8th Principal of Darul Uloom Nadwatul Ulama
- In office 1970 – 29 November 1993
- Preceded by: Muḥammad Ishaq Sandelwi
- Succeeded by: Rabey Hasani Nadwi

Personal details
- Born: 15 July 1917 Lar, Uttar Pradesh
- Died: 29 November 1993 (aged 76)
- Alma mater: Nadwa, Aligarh Muslim University Aligarh
- Profession: Islamic scholar

= Muhibbullah Lari Nadwi =

Indian Islamic scholar (1917 – 1993)

Muhibbullah Lari Nadwi (or Mohibullah Lari; 15 July 1917 – 29 November 1993) was an Indian Islamic scholar, who served as a principal of the Darul Uloom Nadwatul Ulama from 1970 to 1993.

==Early life==
Mohibullah Lari was born on 15 July 1917 in Lar Uttar Pradesh. He took his early education in Islamic studies at Darul Uloom Nadwatul Ulama, Lucknow obtaining an Aalim degree in 1930 and a Fazil-e-Adab degree in 1932, respectively. It is noteworthy that he was a classmate of Abul Hasan Ali Hasani Nadwi in Hadith class during the last year of his stay at the aforementioned Darul Uloom.
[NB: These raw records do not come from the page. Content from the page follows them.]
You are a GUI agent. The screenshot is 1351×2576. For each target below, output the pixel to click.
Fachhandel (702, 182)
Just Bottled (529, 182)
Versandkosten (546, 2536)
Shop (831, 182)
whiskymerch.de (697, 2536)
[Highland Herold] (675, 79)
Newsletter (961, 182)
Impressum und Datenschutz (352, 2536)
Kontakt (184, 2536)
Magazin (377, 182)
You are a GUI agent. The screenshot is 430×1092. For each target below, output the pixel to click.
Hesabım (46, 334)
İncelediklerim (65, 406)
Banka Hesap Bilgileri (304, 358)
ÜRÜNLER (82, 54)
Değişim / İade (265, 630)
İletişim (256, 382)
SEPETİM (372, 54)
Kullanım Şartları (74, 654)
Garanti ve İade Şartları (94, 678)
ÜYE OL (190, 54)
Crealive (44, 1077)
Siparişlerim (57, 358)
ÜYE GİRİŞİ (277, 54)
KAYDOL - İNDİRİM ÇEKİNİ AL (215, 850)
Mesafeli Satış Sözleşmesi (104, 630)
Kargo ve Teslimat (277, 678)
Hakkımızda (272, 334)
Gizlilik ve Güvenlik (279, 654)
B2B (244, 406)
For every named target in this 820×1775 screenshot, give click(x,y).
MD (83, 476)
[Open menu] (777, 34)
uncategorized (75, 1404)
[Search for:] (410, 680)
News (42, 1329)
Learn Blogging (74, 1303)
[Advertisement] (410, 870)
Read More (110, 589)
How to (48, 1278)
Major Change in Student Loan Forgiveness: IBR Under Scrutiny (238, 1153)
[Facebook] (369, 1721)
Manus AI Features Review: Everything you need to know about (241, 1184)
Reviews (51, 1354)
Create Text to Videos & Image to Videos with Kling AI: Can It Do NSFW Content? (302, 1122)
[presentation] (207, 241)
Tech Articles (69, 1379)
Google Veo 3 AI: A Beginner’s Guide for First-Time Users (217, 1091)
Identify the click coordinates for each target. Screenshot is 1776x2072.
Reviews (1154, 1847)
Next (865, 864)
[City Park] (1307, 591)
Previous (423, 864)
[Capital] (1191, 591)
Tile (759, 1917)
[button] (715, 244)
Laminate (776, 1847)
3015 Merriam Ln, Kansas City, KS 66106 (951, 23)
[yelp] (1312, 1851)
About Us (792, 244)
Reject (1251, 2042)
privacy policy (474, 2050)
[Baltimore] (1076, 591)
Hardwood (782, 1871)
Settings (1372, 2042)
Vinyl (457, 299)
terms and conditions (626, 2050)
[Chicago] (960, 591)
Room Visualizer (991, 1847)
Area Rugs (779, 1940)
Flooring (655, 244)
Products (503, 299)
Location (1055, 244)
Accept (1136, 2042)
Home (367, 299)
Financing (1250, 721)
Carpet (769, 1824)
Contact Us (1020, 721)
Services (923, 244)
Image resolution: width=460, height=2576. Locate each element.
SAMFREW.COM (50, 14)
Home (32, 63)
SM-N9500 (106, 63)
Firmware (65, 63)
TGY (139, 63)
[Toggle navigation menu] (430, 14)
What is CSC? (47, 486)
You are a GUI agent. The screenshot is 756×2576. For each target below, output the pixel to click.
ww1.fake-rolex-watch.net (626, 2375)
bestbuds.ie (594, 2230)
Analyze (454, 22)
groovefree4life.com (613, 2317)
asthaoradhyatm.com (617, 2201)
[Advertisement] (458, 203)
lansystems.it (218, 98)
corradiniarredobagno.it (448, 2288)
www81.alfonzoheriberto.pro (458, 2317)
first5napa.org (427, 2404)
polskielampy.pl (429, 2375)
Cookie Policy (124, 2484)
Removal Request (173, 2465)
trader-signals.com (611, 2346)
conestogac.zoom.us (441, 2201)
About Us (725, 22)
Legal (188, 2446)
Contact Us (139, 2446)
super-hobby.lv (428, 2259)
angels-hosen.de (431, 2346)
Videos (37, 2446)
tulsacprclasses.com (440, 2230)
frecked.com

Thereafter he studied at AMU Aligarh and completed, respectively, a B.A.(1939) and M.A. in Political Science (1942).

==Career==
Firstly, he started a business making leather goods in Kanpur from 1940 to 1968. In 1968 he was appointed as a Principal at Darul Uloom Nadwatul Ulama Lucknow. He performed the aforementioned administrative work until he died in 1993. During his tenure, the academic standard including the publication department and growth in the number of students at the school was noted by the rector Abul Hasan Ali Hasani Nadwi. He produced many articles and columns on literature, society, political, and religion in his career. He was a member of the executive council, DARUL ULOOM TAJUL MASAJID until he died in 1993.

==Death==
Mohibullah Lari Nadwi died on 29 November 1993 in Lucknow.